Other countries normally allied with the United States in the Cold War, including the United Kingdom and Canada, refused to participate in the coalition, although a few of their citizens volunteered to join the U.S. forces. The US and its allies fought against the North Vietnamese Army (NVA) as well as the National Liberation Front (NLF, also known as Viet Cong), a guerilla force within South Vietnam. The NVA received substantial military and economic aid from the Soviet Union, turning Vietnam into a proxy war.

The US framed the war as part of its policy of containment of Communism in south Asia, but American forces were frustrated by an inability to engage the enemy in decisive battles, corruption and incompetence in the Army of the Republic of Vietnam, and ever increasing protests at home.

The Tet Offensive in 1968, although a major military defeat for the NLF, marked the psychological turning point in the war. NLF forces appeared to be everywhere at once, even overrunning the US embassy in Saigon, supposedly one of the most secure places in the country, and news anchor Walter Cronkite, in a famous broadcast from the battlefield, pronounced the war "unwinnable."

After more than 57,000 dead and many more wounded, US forces withdrew in 1973 with no clear victory, and in 1975 South Vietnam was finally conquered by North Vietnam and unified. The chaotic evacuation of the US embassy in April 1975, as NVA forces closed in on the city, made for enduring images of desperate souls clinging to helicopter skids, trying to escape Communist rule.

Even today, Vietnam is a politically divisive subject. Some view Vietnam as a noble, if flawed, cause; "the only war that America lost" is a phrase occasionally used. Others see the conflict as a quagmire; a waste of American blood and treasure in a conflict that did not concern US interests. Military service during Vietnam is still an issue in US presidential campaigns, more than 30 years after US troops left the country, and fears of another "quagmire" have been major factors in US military planning since 1975.

5. Tehran hostage rescue

Following the Iranian revolution and the resulting Iran hostage crisis a military operation named Eagle Claw attempted to rescue the hostages using a combination of special forces and helicopter evacuation, but the rescue failed with the destruction of several aircraft in an accident in the Iranian desert.
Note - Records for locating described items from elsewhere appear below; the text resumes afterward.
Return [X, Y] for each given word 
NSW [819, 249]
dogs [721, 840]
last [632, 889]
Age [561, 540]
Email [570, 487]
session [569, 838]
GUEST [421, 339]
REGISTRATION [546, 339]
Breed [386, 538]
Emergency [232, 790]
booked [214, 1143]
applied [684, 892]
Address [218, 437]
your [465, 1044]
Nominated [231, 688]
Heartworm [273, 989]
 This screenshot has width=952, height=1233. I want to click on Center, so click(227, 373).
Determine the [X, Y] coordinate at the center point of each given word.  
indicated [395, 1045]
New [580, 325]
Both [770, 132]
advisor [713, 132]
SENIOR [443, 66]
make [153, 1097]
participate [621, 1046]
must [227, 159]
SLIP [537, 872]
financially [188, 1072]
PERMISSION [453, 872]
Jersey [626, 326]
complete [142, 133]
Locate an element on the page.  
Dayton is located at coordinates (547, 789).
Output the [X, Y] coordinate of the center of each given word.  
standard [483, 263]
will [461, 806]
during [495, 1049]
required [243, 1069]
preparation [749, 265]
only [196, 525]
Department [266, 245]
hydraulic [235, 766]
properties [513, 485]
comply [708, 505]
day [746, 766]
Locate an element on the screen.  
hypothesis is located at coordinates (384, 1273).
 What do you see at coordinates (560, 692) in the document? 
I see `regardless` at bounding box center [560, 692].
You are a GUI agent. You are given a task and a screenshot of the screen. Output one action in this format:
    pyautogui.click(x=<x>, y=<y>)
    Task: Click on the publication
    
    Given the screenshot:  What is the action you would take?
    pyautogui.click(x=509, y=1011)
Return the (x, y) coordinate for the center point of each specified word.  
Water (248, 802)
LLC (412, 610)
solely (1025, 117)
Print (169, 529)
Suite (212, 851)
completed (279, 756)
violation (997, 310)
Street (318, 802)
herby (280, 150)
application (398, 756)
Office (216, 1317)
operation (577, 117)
The failure was attributed to inappropriate equipment, incomplete and unrealistic planning, and the lack of joint service training. Despite its size, the mission had significant effects on U.S. military doctrine and training.

6. Grenada

In October, 1983, alarmed by a violent power struggle in Grenada within a leftist junta sympathetic to Cuba, the U.S. dispatched hundreds of paratroopers, Marines, Rangers, and special operations forces to the island in Operation Urgent Fury. Ostensibly a mission to rescue U.S. citizens, mainly medical masters, the invasion force quickly moved to seize the entire island, eventually taking hundreds of military and civilian prisoners from a variety of East Bloc nations.

7. Beirut

In 1983 fighting between Palestinian refugees and Lebanese factions reignited that nation's long-running civil war. A UN agreement brought an international force of peacekeepers to occupy Beirut and guarantee security. The U.S. stationed marines in an urban compound including a multi-story dormitory, once a hotel; a terrorist bombing destroyed the building, killing 241 Marines. Subsequently the U.S. Navy engaged in bombing of militia positions inside Lebanon proper.

8. Panama

Operation Just Cause was a 1989 invasion of Panama, mainly from U.S. bases within the former Canal Zone, to oust dictator Manuel Noriega, whose government was becoming a narco-state. The U.S. did not wish to turn over control to Noriega of the Panama Canal, which it was obligated to do under treaty, due to the canal's strategic importance.